The average salary at Hormel plants will rise from $15.75 to $16.75 over four years -- among the highest wages within the 1.4 million-strong UFCW, it said. The average wage for unionized workers in the meatpacking industry last year was $12.60 an hour, according to the Bureau of Labor Statistics.
Food industry analyst Eric Larson cautioned against comparing Hormel with the rest of the meatpacking industry, saying that its business model of buying prebutchered hogs distinguishes it from other meatpackers.
"You're not comparing apples to apples with a lot of the other companies," he said.
A Hormel spokesman did not immediately return calls Wednesday for comment.

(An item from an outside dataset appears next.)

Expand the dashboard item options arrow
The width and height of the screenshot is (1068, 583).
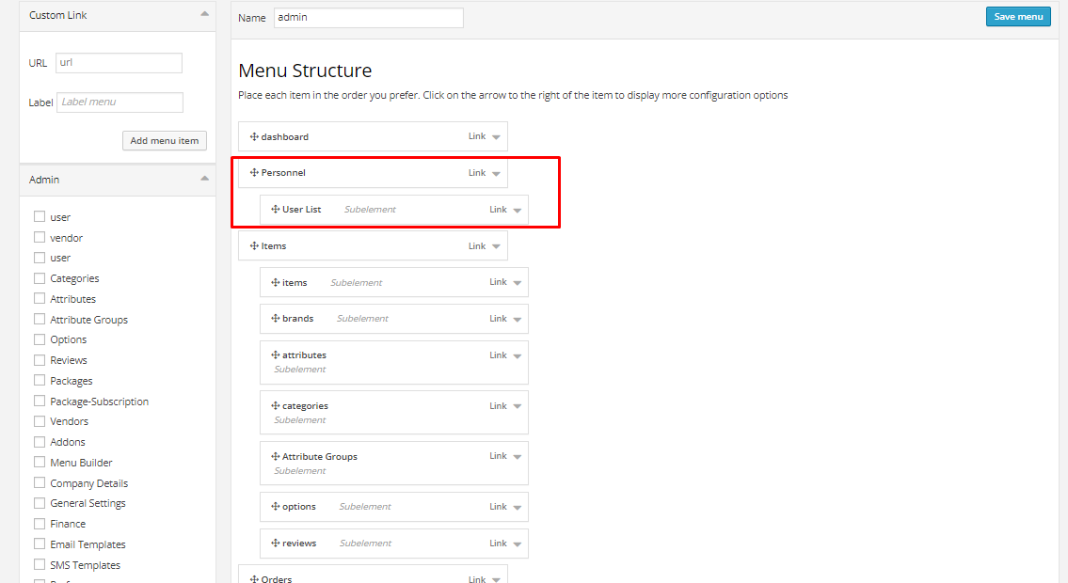pyautogui.click(x=496, y=137)
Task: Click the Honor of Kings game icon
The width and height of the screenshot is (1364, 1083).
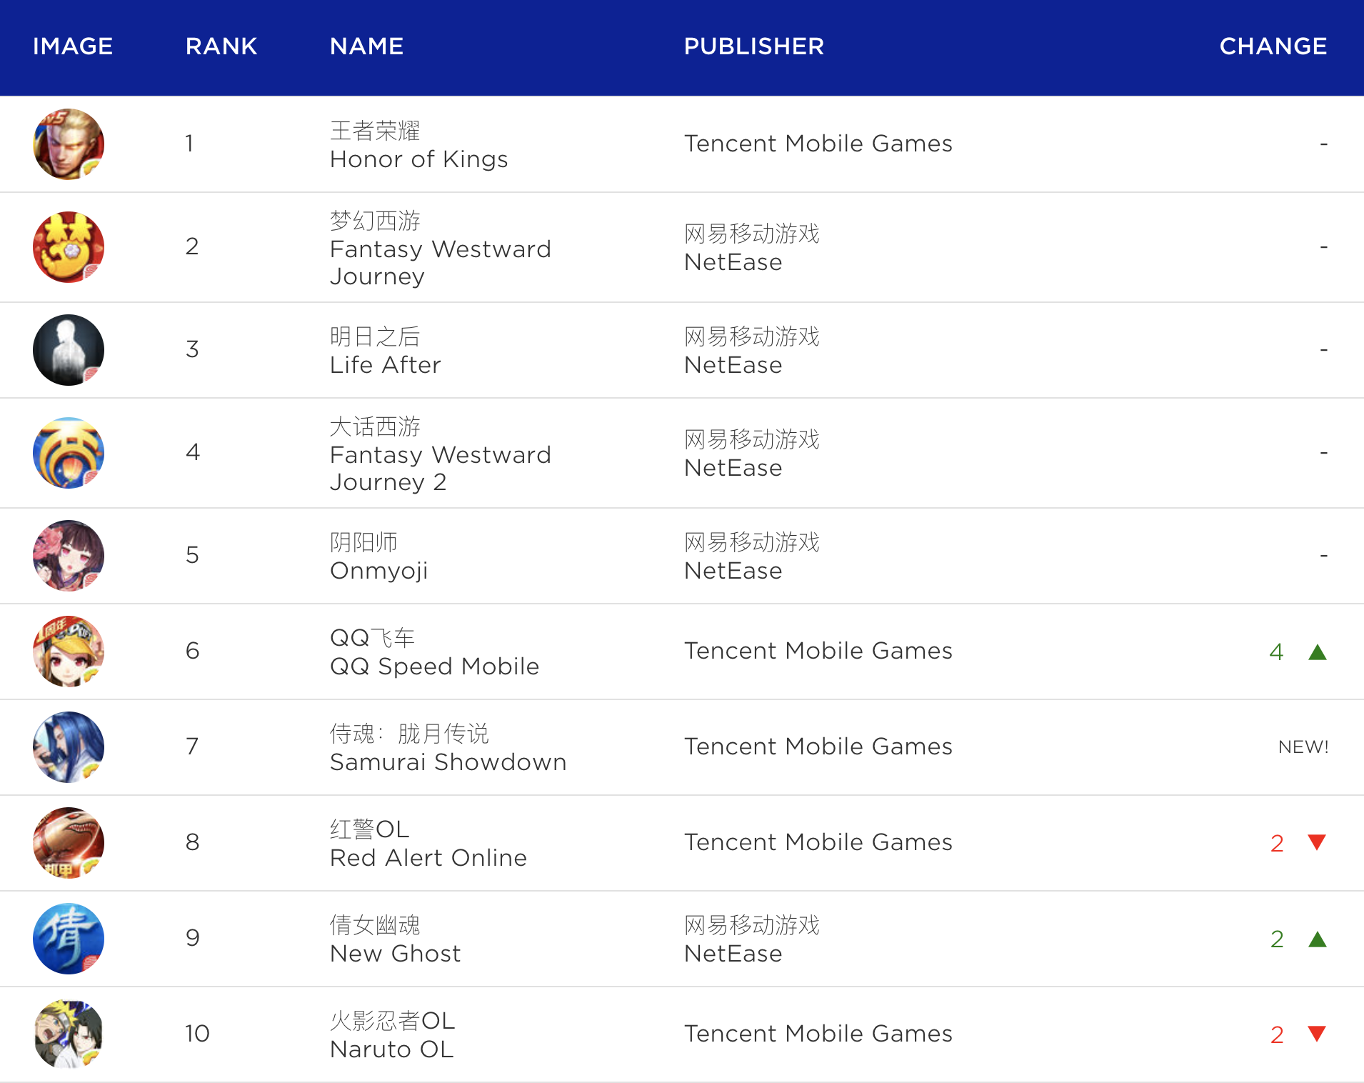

Negotiations began in June. A settlement was reached Sunday, according to Richard Morgan, president of Local 9. He said 69 percent of the union membership voted in favor of the contract.
The negotiations hung up on a company request that some workers volunteer for flexible schedules that included 10- and 12-hour shifts, according to Morgan. The union eventually agreed that eight maintenance positions would take the new flex shifts, but the plan would not affect the bulk of the plant's workers in the production area.
"They wanted it in production, and we couldn't have that," Morgan said.
The company had disappointing results in its most recent quarterly report released in August, with Chief Executive Jeffrey Ettinger blaming the rising cost of beef, chicken and pork for results that fell short of expectations. Food and energy costs will continue to rise, the company said in its most recent quarterly report.
Hormel shares rose 5 cents Wednesday to $35.49.